Die Klugheit von Kindern und Katzen

Nach einem Sommer voller Waldbrände will die Binsenlandschaft auf der Bühne des E-Werks nicht so recht idyllisch wirken. Und wirklich wird das Gras im Laufe des Tanzabends „Non-upgraded existence“ ordentlich rauchen und später leuchten als stände es in Flammen. Doch davor geht es bei der Compagnie Nadine Gerspacher erst einmal sehr kultiviert vor. Mutter, Vater, zwei Töchter und ein Kater (Hedvig Edvall Bons, Vlad Ion, Camille Lejeune, Paula Niehoff, Julien Rossin) decken den Tisch für das Sonntagsmahl, die jüngere Tochter (Hedvig Edvall Bons) bekommt Zöpfe geflochten, sie schlüpft in die Jacke des Vaters und ahmt dessen Eigenheiten nach. Am Ende gibt es einen begütigenden Kuss auf die Stirn der Tochter. Der Kater Hector lässt sich bitten und spielt Verstecken mit der Familie. Dann klettert er auf den Tisch, um den sich mehrere Stühle gruppieren und stellt das Setting vor, während der Rest der Familie wie in einem Still einfriert: wir befinden uns in einem ganz gewöhnlichen Haus, in einer ganz gewöhnlichen Stadt, auch die Familie ist ganz gewöhnlich. Die Wohnung ist Schutz und ein Heim, erzählt er. Man könnte die Familie also glücklich nennen. Doch die Crux ist, dass das Private heute wieder sehr politisch ist. Weil das Private Ressourcen verbraucht. Es gibt Austern, erst einen Teller voll und dann ein ganzes Tablett. Aber – zumindest in Deutschland – steht nichts so sehr für Luxus, Überfluss und Völlerei wie Austern.
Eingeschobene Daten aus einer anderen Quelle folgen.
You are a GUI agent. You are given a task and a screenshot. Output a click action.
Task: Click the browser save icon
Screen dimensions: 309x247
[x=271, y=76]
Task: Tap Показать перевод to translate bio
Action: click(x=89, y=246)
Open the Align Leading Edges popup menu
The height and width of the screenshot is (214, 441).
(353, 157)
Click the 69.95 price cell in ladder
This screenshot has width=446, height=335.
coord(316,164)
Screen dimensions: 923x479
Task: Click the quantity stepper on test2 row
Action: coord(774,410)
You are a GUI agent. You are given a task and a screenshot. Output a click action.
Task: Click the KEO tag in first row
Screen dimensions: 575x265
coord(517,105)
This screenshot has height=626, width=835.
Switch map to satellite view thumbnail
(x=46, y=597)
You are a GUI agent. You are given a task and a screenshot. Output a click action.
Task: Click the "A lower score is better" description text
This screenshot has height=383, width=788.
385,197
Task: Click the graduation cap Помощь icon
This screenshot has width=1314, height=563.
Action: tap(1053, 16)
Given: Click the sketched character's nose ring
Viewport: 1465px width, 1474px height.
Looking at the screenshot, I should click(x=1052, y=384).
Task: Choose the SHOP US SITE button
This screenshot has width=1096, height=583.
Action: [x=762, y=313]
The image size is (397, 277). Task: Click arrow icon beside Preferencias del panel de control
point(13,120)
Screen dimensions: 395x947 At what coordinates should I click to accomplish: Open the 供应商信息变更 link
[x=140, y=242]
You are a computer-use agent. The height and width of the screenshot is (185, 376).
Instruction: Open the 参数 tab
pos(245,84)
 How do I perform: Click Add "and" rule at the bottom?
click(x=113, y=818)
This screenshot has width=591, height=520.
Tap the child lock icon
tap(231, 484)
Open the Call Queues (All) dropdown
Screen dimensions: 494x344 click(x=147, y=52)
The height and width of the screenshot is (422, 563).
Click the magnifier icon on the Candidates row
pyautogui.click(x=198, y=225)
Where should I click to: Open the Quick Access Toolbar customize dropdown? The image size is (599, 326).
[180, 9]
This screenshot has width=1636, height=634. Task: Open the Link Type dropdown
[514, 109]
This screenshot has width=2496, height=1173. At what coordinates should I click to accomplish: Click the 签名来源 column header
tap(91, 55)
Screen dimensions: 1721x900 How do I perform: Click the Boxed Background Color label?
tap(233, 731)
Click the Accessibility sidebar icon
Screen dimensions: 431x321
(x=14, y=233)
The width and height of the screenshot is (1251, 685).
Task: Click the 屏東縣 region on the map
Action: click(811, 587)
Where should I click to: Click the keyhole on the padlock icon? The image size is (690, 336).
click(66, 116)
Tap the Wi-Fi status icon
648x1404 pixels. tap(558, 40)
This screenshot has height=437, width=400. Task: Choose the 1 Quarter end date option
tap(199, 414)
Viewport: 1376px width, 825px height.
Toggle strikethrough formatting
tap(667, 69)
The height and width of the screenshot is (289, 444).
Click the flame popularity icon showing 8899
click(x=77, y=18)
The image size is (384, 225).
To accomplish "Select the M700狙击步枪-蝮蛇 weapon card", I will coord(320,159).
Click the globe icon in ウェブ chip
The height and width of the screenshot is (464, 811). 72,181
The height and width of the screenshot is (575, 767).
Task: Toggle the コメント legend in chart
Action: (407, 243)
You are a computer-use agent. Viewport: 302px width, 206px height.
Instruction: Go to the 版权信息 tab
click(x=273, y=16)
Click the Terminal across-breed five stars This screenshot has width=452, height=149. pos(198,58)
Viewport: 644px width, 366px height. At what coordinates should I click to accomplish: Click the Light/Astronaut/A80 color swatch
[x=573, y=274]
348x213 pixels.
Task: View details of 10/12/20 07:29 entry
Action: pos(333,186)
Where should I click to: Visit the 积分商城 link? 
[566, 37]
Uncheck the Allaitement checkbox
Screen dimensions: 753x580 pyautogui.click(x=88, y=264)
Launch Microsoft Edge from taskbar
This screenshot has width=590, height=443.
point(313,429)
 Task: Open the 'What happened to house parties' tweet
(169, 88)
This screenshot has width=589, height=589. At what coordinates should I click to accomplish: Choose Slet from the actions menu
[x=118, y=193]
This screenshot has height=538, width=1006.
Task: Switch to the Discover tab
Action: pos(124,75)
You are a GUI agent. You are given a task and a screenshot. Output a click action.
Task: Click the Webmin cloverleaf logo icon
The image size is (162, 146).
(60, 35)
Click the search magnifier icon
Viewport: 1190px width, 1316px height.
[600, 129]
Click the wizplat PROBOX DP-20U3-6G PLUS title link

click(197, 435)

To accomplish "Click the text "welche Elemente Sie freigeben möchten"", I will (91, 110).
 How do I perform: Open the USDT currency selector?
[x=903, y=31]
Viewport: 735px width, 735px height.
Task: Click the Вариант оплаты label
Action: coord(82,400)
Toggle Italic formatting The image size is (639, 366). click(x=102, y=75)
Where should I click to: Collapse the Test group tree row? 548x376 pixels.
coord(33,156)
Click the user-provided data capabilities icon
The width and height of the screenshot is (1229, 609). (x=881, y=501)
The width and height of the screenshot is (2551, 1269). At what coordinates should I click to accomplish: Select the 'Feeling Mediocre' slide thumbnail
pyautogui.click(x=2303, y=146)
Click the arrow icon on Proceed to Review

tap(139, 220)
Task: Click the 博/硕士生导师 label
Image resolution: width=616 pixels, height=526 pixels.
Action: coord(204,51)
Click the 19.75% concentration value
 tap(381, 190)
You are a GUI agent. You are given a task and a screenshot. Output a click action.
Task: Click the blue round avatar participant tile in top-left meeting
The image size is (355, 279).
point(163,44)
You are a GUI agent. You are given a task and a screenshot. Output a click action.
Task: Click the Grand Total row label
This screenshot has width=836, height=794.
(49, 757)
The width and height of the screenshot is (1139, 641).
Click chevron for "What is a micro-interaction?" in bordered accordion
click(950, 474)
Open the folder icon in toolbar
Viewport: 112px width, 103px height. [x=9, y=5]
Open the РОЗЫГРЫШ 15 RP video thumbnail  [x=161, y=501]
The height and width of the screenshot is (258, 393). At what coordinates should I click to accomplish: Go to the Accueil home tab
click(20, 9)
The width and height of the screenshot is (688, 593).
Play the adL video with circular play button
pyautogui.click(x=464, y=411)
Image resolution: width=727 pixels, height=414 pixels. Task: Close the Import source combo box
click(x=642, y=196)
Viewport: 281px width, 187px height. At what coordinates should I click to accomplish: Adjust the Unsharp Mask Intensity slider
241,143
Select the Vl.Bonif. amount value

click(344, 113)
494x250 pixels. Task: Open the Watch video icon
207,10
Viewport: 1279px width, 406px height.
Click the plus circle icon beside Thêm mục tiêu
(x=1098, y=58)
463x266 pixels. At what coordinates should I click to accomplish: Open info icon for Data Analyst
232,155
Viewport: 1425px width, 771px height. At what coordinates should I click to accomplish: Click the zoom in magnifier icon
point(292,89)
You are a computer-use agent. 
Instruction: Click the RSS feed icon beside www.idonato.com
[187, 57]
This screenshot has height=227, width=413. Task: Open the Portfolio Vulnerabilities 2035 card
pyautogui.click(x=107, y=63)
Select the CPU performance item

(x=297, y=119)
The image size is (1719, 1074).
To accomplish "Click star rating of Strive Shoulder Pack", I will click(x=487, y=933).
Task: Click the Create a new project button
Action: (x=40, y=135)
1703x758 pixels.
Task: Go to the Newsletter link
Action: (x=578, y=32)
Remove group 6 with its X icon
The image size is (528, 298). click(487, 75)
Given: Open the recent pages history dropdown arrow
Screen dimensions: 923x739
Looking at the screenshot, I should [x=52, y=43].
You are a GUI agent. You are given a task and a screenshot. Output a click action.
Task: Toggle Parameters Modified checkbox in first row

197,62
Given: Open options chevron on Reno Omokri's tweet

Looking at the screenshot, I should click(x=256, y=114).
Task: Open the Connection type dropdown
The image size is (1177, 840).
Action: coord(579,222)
Allzu sinnlich muss man sich dieses Festmahl nicht vorstellen. Die Mutter stopft sich die Muscheln besinnungslos und verstörend in sich hinein. Es geht sichtlich nicht um die Austern, sondern um nicht befriedigte Lebenslust und -flucht sowie um Sehnsüchte. Der Titel jedoch knüpft eine Verbindung zu dem Wahn, dass es zum Glück das nächste Upgrade braucht, die Familie führt ein entfremdetes Leben, stellvertretend für uns. Entsprechend angespannt ist das Verhältnis zu ihrem Mann. Die beiden springen über den Tisch und wälzen sich über ihm, längst ist das Essen abgetragen. Es braucht eine Weile bis das Stück „Non-Upgraded Existence“ derart an Fahrt gewinnt. Vor allem am Anfang überwiegt das Theatralische das Tänzerische. Später jedoch sind die Figuren und ihre Konflikte so überdeutlich, dass sie alle Mehrdeutigkeiten ersticken. Oder im Falle, dass man in der jüngeren Tochter nicht ein Alter Ego von Greta Thunberg erkennt, bleibt deren messianischer Eifer, ihre Führungsrolle ziemlich enigmatisch. Da hätte die Dramaturgie ein Gleichgewicht schaffen können.
Tänzerisch jedoch ist das, was die Compagnie im Großen Saal zeigt, ziemlich mitreißend. Extrem dynamisch werden die Verhältnisse in der Familie verhandelt, insbesondere die Eltern nehmen ihre Beziehung geradezu sportlich: Abrollen, Springen und Abprallen, hinzu kommt der Tisch, der als Sparringpartner seinen Part einnimmt. Geradezu anrührend ist hingegen, wie der Kater die ältere Schwester, die angesichts der gesellschaftlichen und privaten Dystopien in eine Art Dornröschenschlaf verfällt, wieder zurück ins Leben bringt. Ihr Körper droht jeden Moment, in sich zusammenzufallen. Und doch ist es in dieser Choreografie eben die junge Generation, von der Hoffnung ausgeht. Am Ende bildet die Compagnie eine Art Pyramide, auf der die jüngste Tochter steht und die Geschicke aller dirigiert. Das ist dann ein bisschen zu viel an Idealisierung. Tänzerisch jedoch wird der Abend fraglos in Erinnerung bleiben.